La otrora negación de los congresistas a tratar el tema de la eutanasia propuesto por el Senador Armando Benedetti deja mucho que desear de nuestros honorables, quienes argumentan en nombre de Dios y todas las fuerzas invisibles su armamento de prejuicios y supersticiones que enceguecen ya la muy medieval visión de los Colombianos que en materia de entender lo humano se han quedado con la nueva granada y sus rezagos de superchería polarizada.
"La constitución habla del derecho a la vida, no del derecho a la muerte" espetó una senadora, argumentos de todos los Provida, que defienden al niño, al enfermo, al demente y al anciano a brazo partido, pero hasta ahí les llega el impulso, ¿como vivan? no es problema de ellos, la vida despojada del concepto de dignidad, la vida soportable, la vida abundante de deseo para ser vivida, la vida como una persona, y no como un despojo.
Ellos no se han colocado en la cama del enfermo que sufre un intenso dolor y una lenta agonía, que espera días sin noches el momento en que la muerte calme su dolor, de aquellos que han visto sus fuerzas menoscabadas, tumbados ahí como vegetales, no han sentido en carne propia el momento en que las horas se vuelven días y los días eternidades, donde la compañía ya no cura, de esa posición miserable de excretar y secretar sin voluntad propia, de perder toda autonomía de convertirse involuntariamente en una carga tan pesada que ni ellos mismo pueden ni quieren llevar. solo quieren escapar de una situación que no tiene mas punto de retorno, que no tiene mejoría acelerar el inevitable proceso, morir como hombres y mujeres, y no en ese degradante proceso de descomposición que destruye y anula todo lo que pudieron llamar vida.

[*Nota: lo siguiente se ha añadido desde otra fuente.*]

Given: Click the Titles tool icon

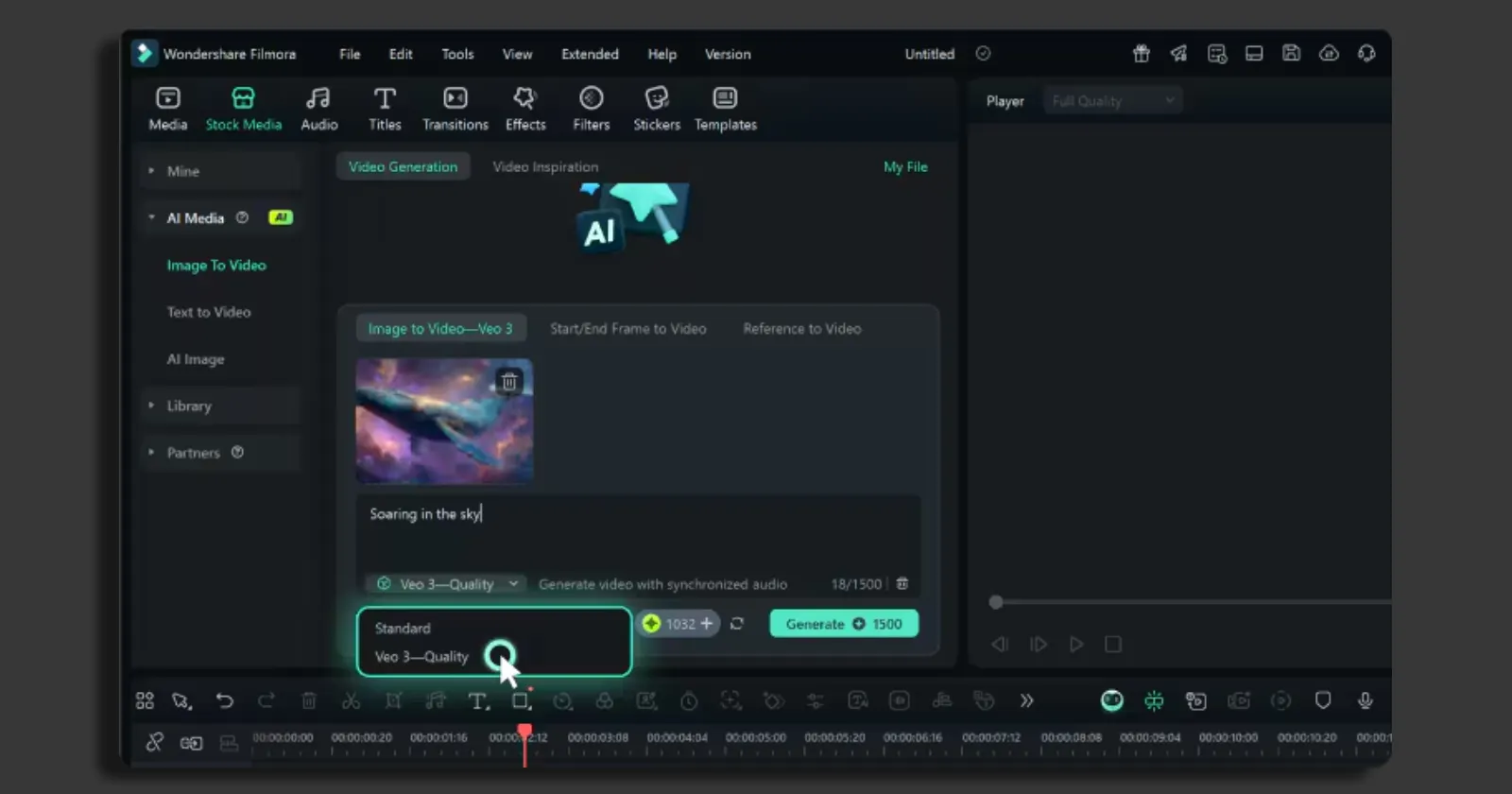Looking at the screenshot, I should coord(385,109).
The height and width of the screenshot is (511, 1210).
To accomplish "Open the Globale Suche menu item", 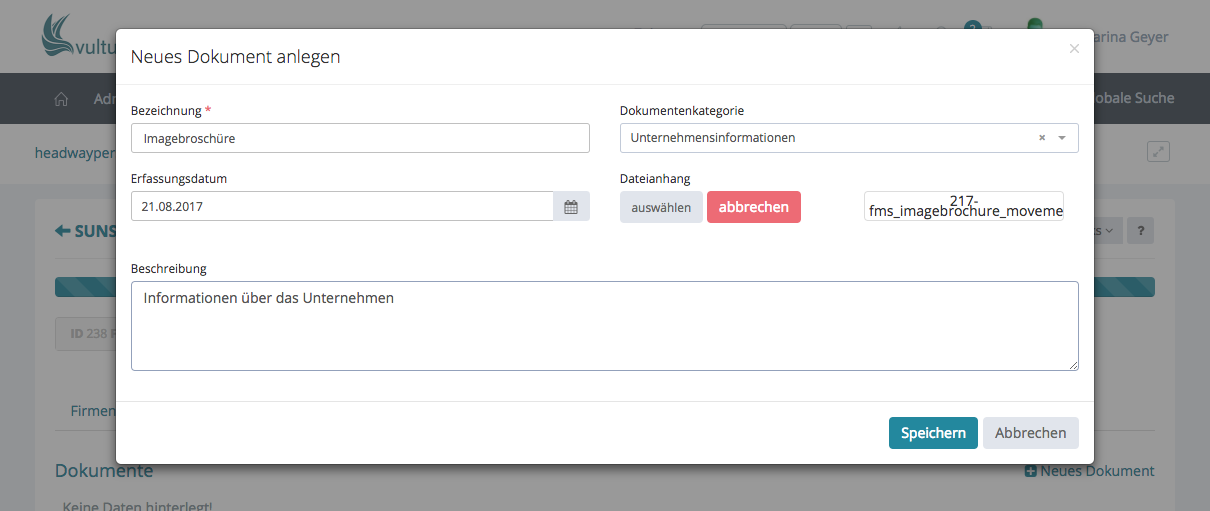I will tap(1135, 98).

Estos enfermos terminales, estos necesitados de la reivindicación de su derecho a vivir dignamente, necesitan sentir que la vida fue digna hasta el ultimo día y no abandonados como costales de basura a merced de la podredumbre vulgar del descuido, libres de la inquisición de los ojos que les miran condenables por negarse a perpetuar el suplicio de su lento viacrucis, como si los homo sapiens estuviéramos en deber sagrado de recorrer cada día con una pesada cruz que nadie mas quisiera llevar.
¿Porque negarse a ver la vulgar realidad? la eutanasia se relaciona con suicidio, y se estigmatiza, pero la vida, carente de significado, exenta de su esencia no tiene entonces ningún sentido, acudo al uso de la razón y la lógica mas allá de los temores primitivos y los argumentos plagados de máximas inflexibles que no dejan lugar a dudas, porque al final, cuando la duda les invade, no resisten una vida digna.